In just two years the pair have gone on to write a column for the New Statesman and a number of articles for the Guardian, as well as keeping up their blog which features posts such as "Why Cosmo's Wrong About the Thigh Gap" and "The Problems With Frebreezing Your Fanny".
The book picks up where the blog first began, exposing the "minefield of misinformation and manufactured self-loathing" promoted by women's magazines.
The Vagenda takes endless snipes at headlines such as "The seven kinds of orgasm that you absolutely must be having right now", and mocks magazines' endorsements of ludicrous products from semen facials to caffeine-infused tights.
Beneath its irreverent tone, the book voices a real fear about the lack of "normal women" represented in the media. Cosslett and Baxter urge magazines to write more honest features about sex and relationships, and to stop their endless scrutiny of women's bodies.
The book makes a number of valid points about the media and its role in defining modern womanhood, but the arguments often feel rehearsed. The Vagenda rarely expresses anything new that has not already been debated in the online discourse about modern feminism that has exploded in the past decade.
Slut-shaming, the pubic hair removal conundrum and the detrimental effect of Photoshop on girls' self-esteem are all important issues to address, but have already been written about tirelessly in the media and are offered here again with no fresh perspective.
The book lays bare the large commercial contracts between beauty companies and magazine publishers, highlighting contradictory editorial layouts that see articles exposing the dangers of cosmetic surgery followed by adverts promoting liposuction.
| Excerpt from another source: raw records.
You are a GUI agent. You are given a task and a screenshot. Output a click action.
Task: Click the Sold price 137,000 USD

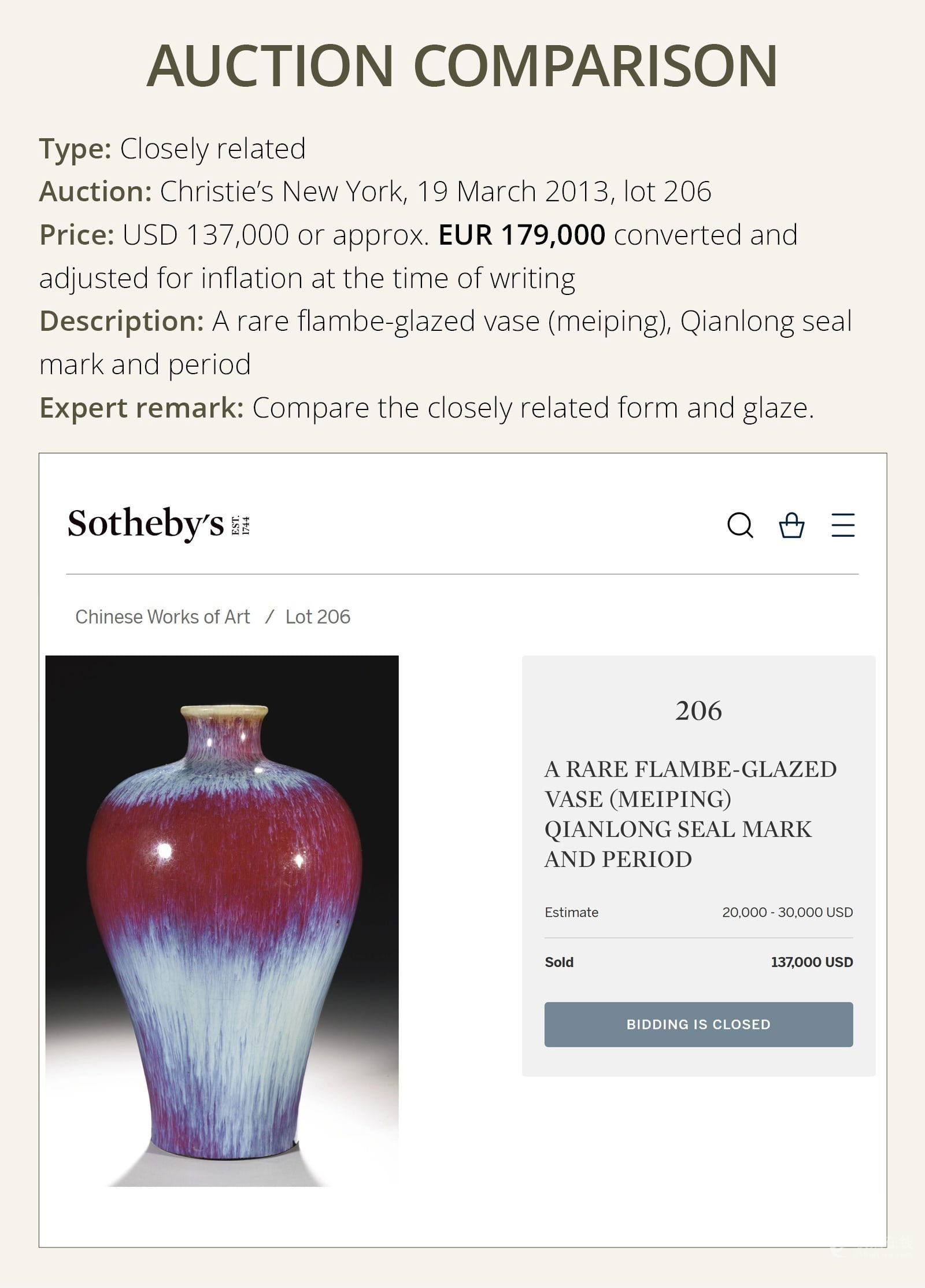[812, 962]
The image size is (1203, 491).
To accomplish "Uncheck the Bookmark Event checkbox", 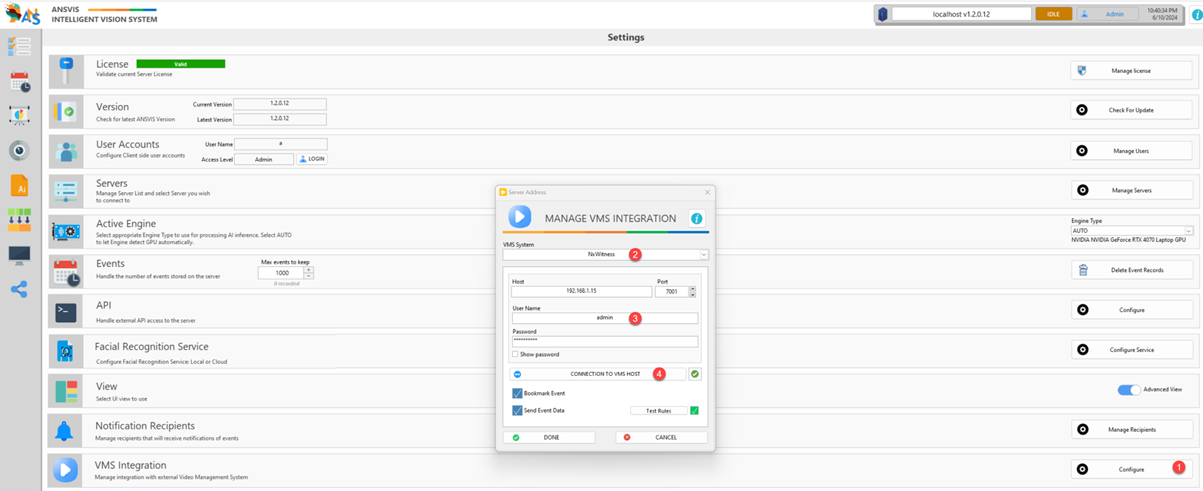I will (517, 393).
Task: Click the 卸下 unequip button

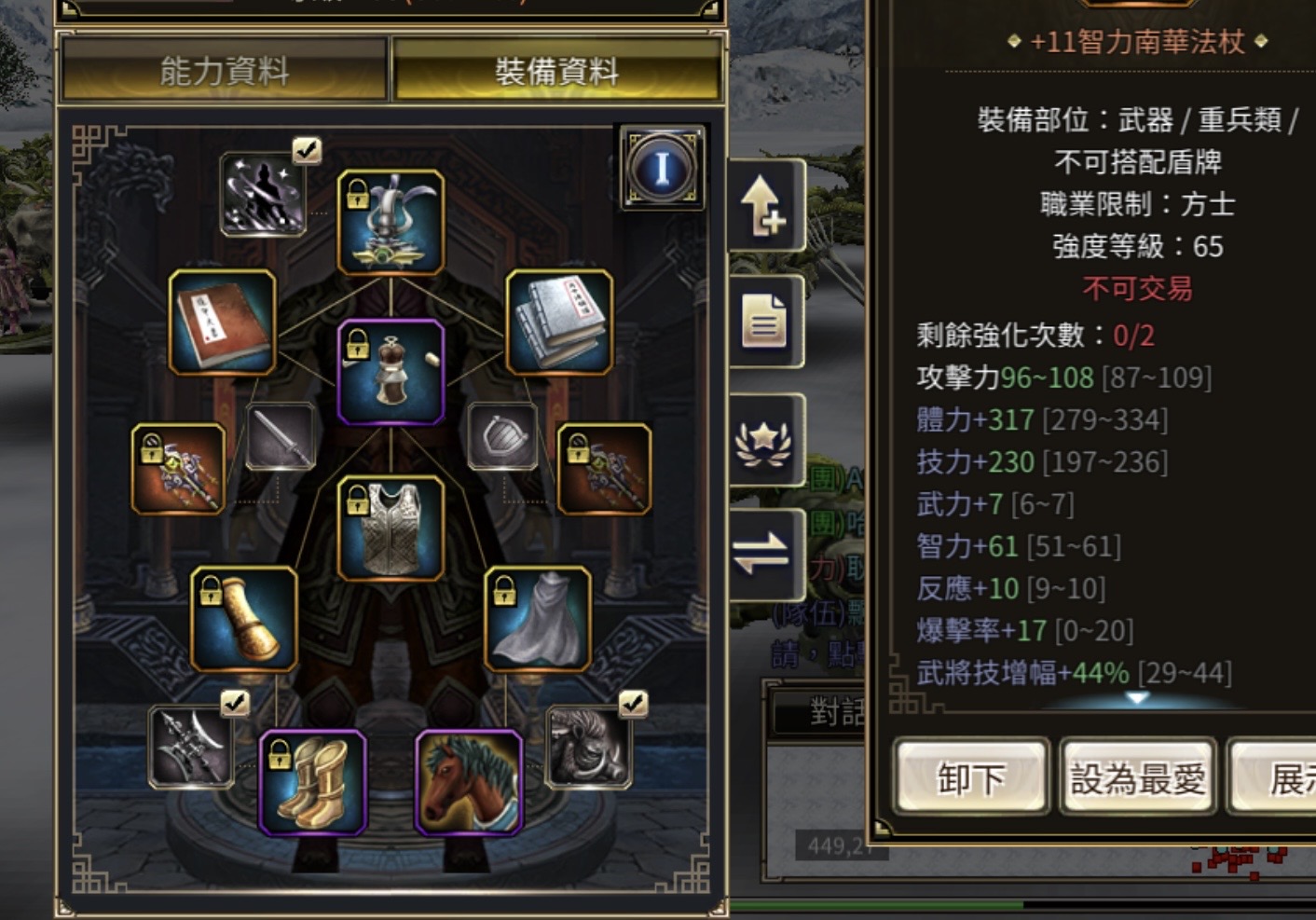Action: 972,777
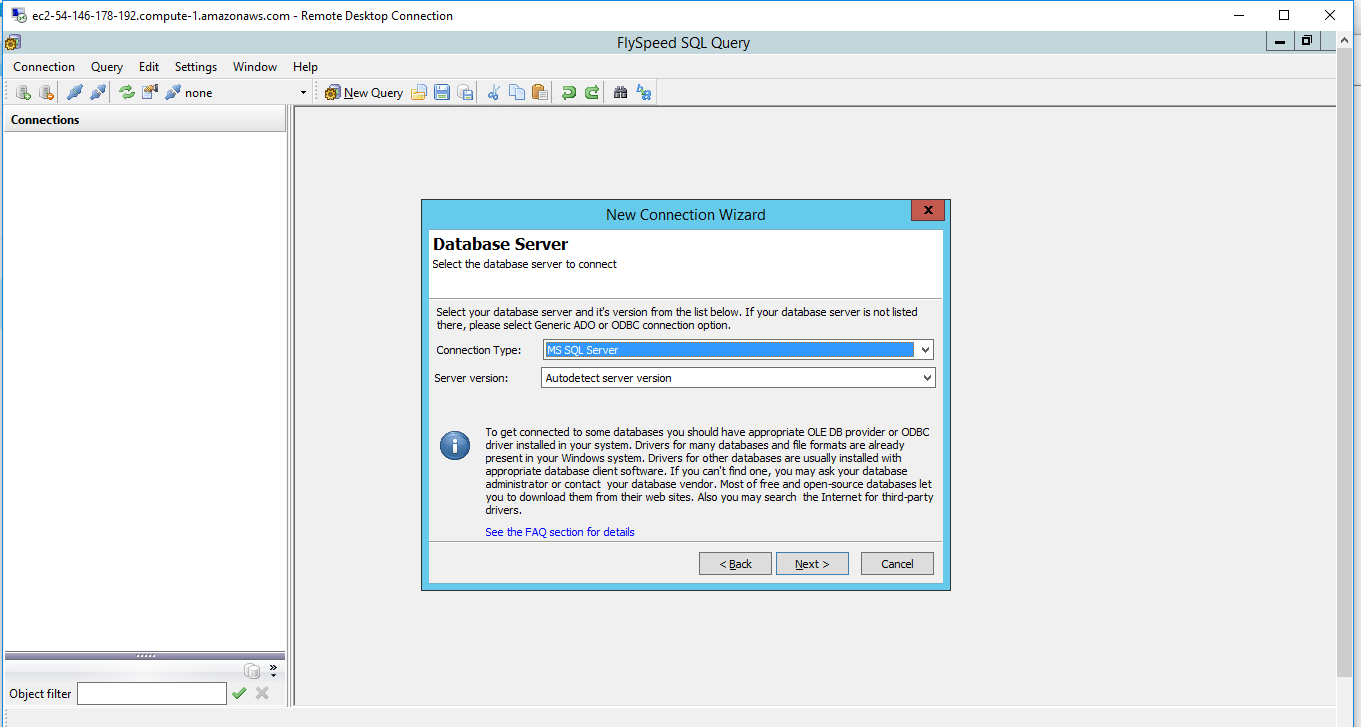The height and width of the screenshot is (727, 1361).
Task: Undo with the green back arrow icon
Action: click(x=569, y=92)
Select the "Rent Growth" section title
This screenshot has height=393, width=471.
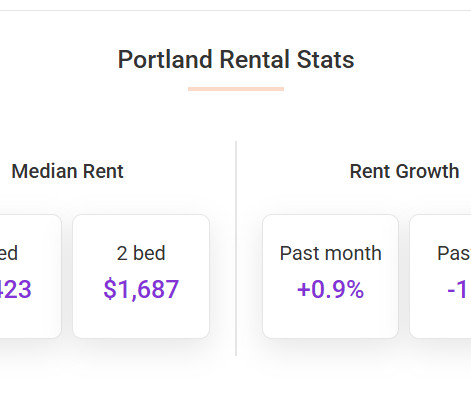404,171
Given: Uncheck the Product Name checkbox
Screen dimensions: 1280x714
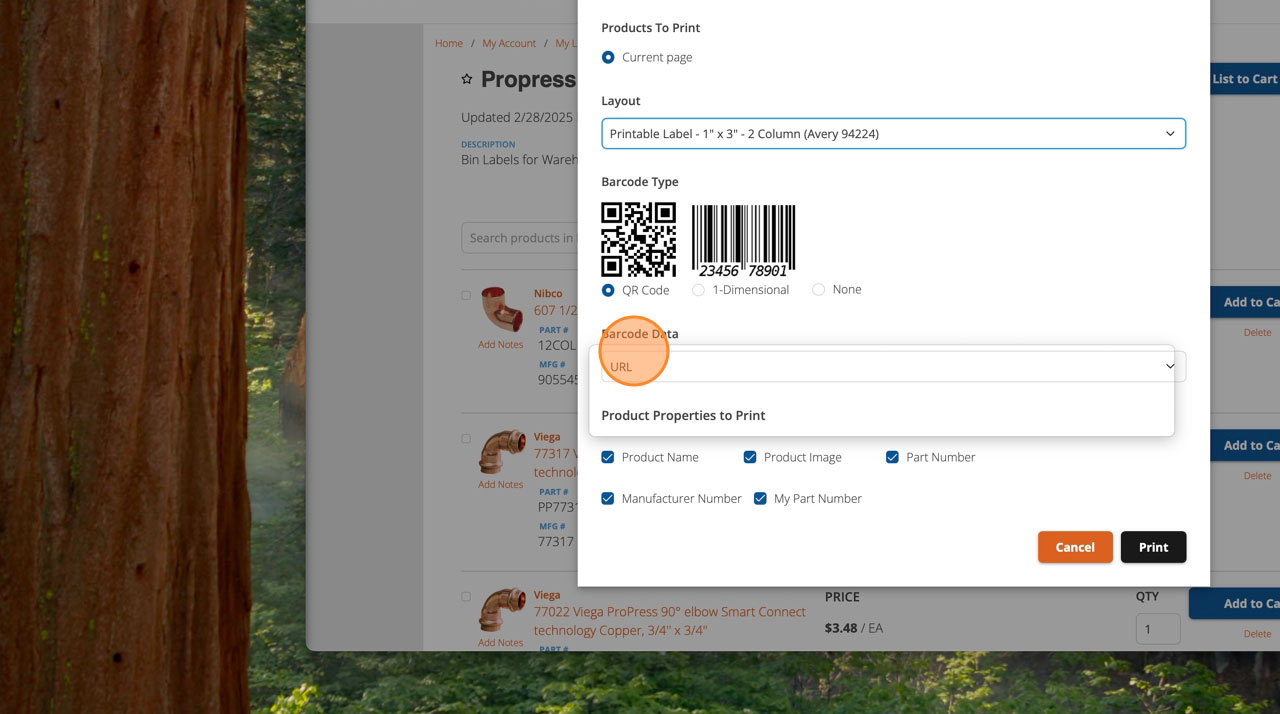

The sexualisation of young women in music videos, the idealised image of beauty endlessly promoted on social media and the number of Female celebrities "flaunting their curves" on the Mail Online's "sidebar of shame" get little mention compared to frivolous headlines in Cosmo.
For all its claims to be a "call to arms for young women", The Vagenda feels more like a six-figure ploy on behalf of publishers to capitalise on an already established online presence, rather than a concerted attempt to give a new perspective on feminism.